Persi was sitting on a swing that hung from the branch of an ancient-looking tree. One arm was wrapped around the rope, the other holding her flask.

“Oh. Um… hi,” I said stupidly. I took a deep breath and tried again. “Sorry, I didn’t mean to bother you. I didn’t know anyone was out here.”

“Bother me? Haven’t you heard? This is your garden now. I’m the interloper, not you.”

My cheeks burned as I struggled to respond.

“I suppose you want to case the place, decide what to chop down and replace. Here, would you like the clothes off my back? I’m pretty sure I stole this from Asteria’s closet, so it’s probably yours now anyway.”

“No!” I gasped, for she showed every indication of pulling her blouse over her head.

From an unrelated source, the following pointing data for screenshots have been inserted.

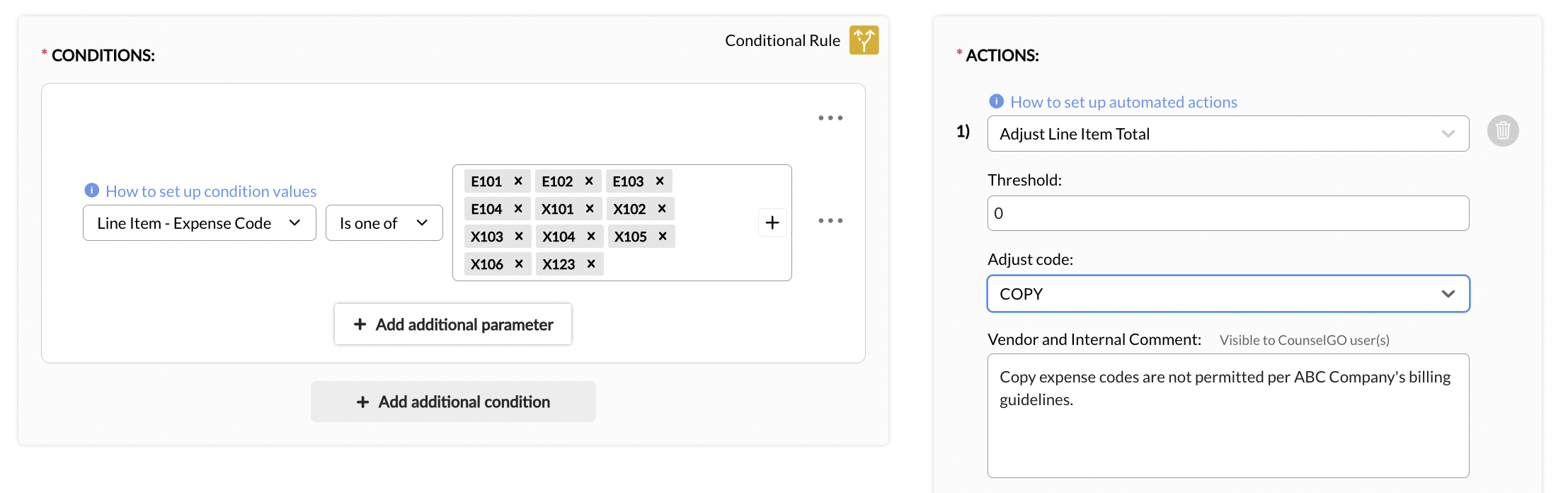Viewport: 1568px width, 493px height.
Task: Remove the E103 expense code tag
Action: pyautogui.click(x=660, y=181)
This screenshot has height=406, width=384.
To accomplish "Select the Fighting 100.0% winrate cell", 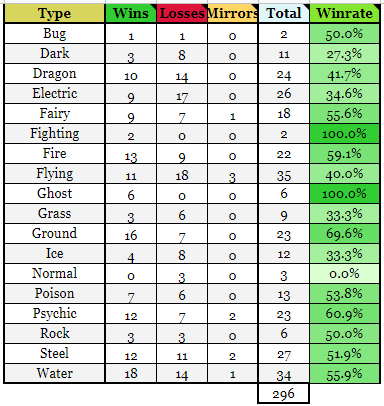I will click(x=345, y=134).
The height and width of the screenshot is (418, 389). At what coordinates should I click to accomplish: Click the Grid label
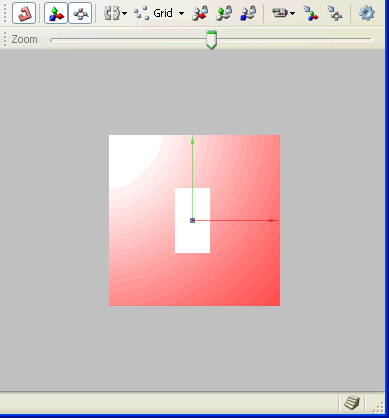tap(163, 13)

She smirked at me, letting her shirt fall back in place. Then she reached out and waved her flask under my nose.

“Fancy a little nip? It takes the edge off.”

“I’m only sixteen,” I told her.

She smiled and winked conspiratorially. “Never stopped me,” she said. When I hesitated, she narrowed her eyes. “You’re not one of those girls who follows all the rules, are you? How dull.”

Actually, I was. I had never been remotely susceptible to peer pressure, not that anyone tried to put any on me. I’d never attracted enough notice from any of the popular kids to warrant an invitation to the kind of party where drinking happened, and I wouldn’t have accepted even if someone had thought to ask me. But something inside me seemed to ignite at Persi’s words. I didn’t want to be the girl she thought I was. I wanted to do something to show her that I wasn’t the devious interloper she’d clearly pegged me as. I wanted to impress her. And so I did the only thing I could think to do in the moment: I took the flask from her hands, put it to my lips and took a swallow.

My regret was instant and all encompassing. The liquor—whatever it was—was like fire down my throat, and I coughed and choked as I tried to force it down.

Persi laughed at me, but there was a glint of something like approval in her gaze when I caught her eye between coughing fits, and I managed a smile. I collapsed onto an overturned bucket beside her, trying to catch my breath.

“I distilled that myself,” Persi said, taking the flask back from me and taking a long, smooth draught. She smacked her lips. “Can you taste the juniper and the orange peel?”